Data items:
╔══

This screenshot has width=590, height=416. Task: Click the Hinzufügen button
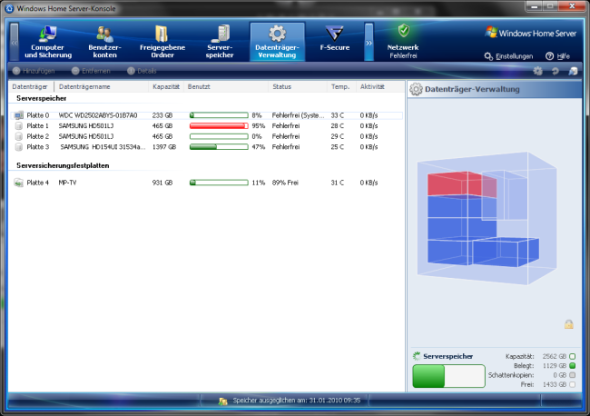coord(33,71)
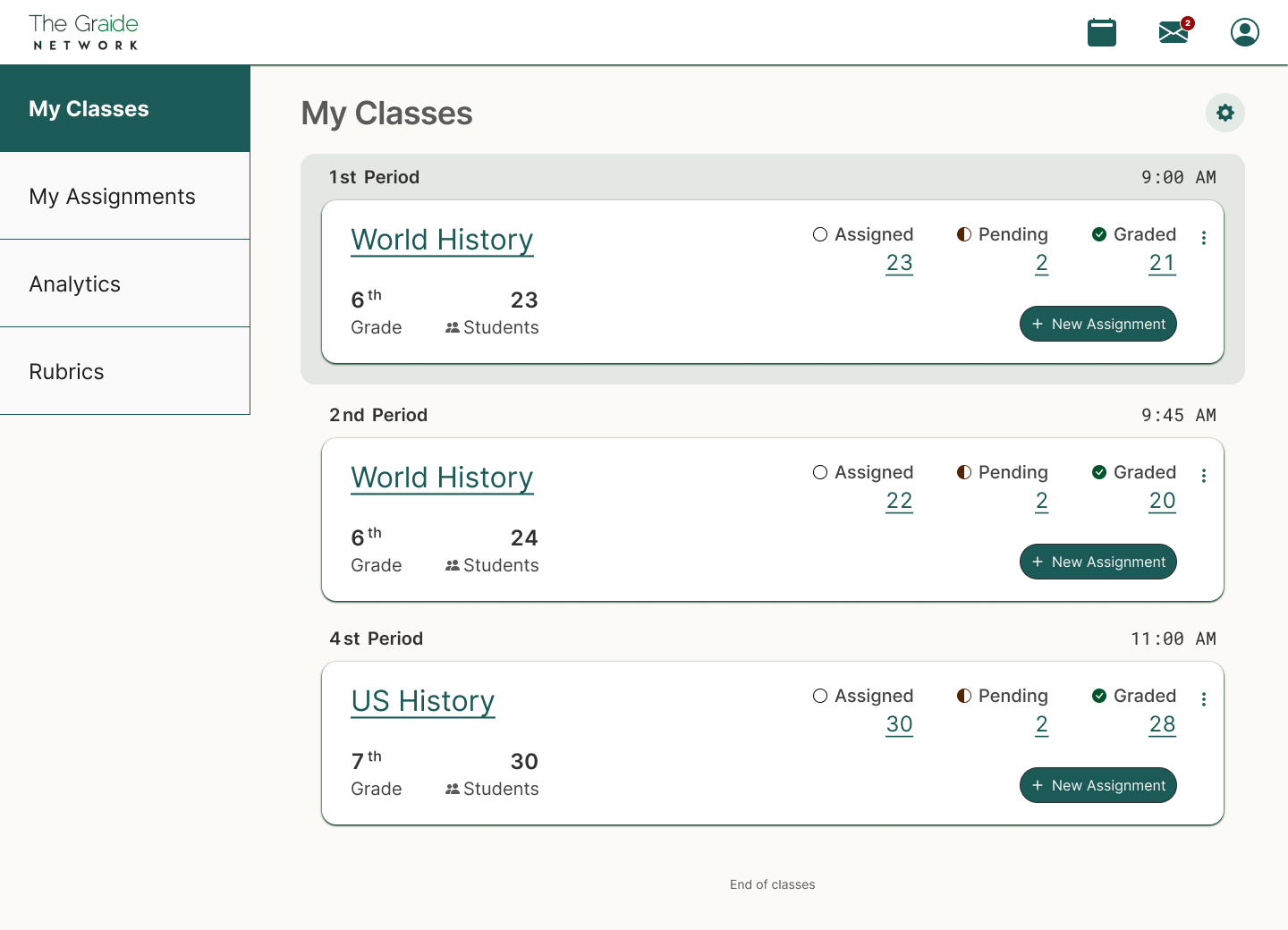The width and height of the screenshot is (1288, 930).
Task: Open the calendar
Action: pyautogui.click(x=1102, y=32)
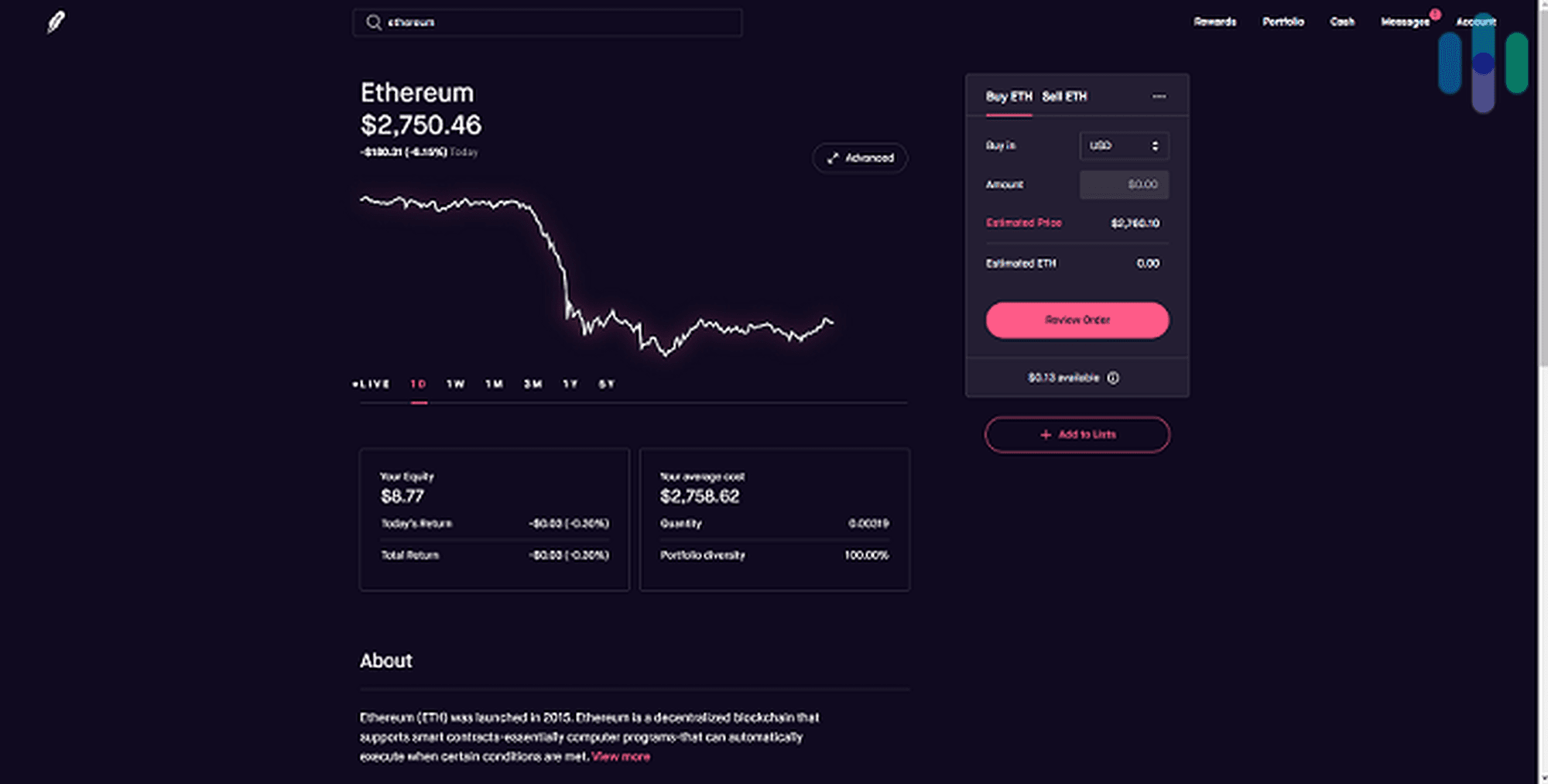The width and height of the screenshot is (1548, 784).
Task: Click the magnifying glass search icon
Action: (x=374, y=22)
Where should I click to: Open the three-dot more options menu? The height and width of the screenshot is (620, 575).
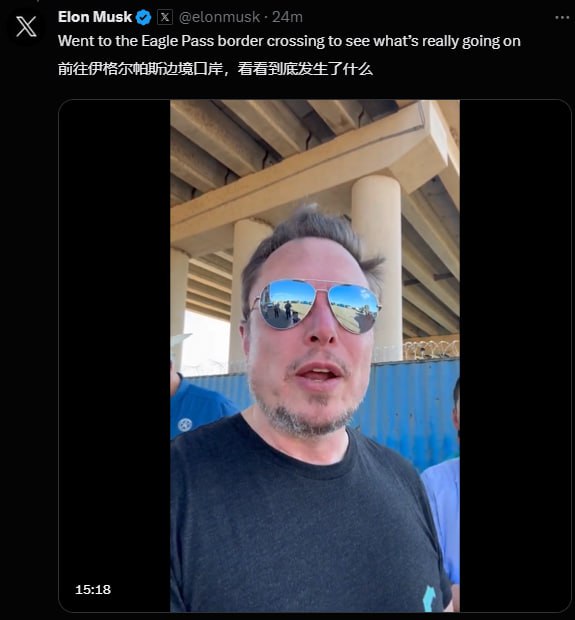coord(562,18)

╚══

**EXERCISE PROMPT:**
Write out every line of the data items above, word for word, with the pictures left out.

**RESPONSE TO THIS TASK:**
This screenshot has width=590, height=416. Task: Click the Hinzufügen button
coord(33,71)
The width and height of the screenshot is (1288, 930).
Task: Open the calendar
Action: pyautogui.click(x=1102, y=32)
The width and height of the screenshot is (1548, 784).
Task: Click the magnifying glass search icon
Action: (x=374, y=22)
Where should I click to: Open the three-dot more options menu? The height and width of the screenshot is (620, 575).
coord(562,18)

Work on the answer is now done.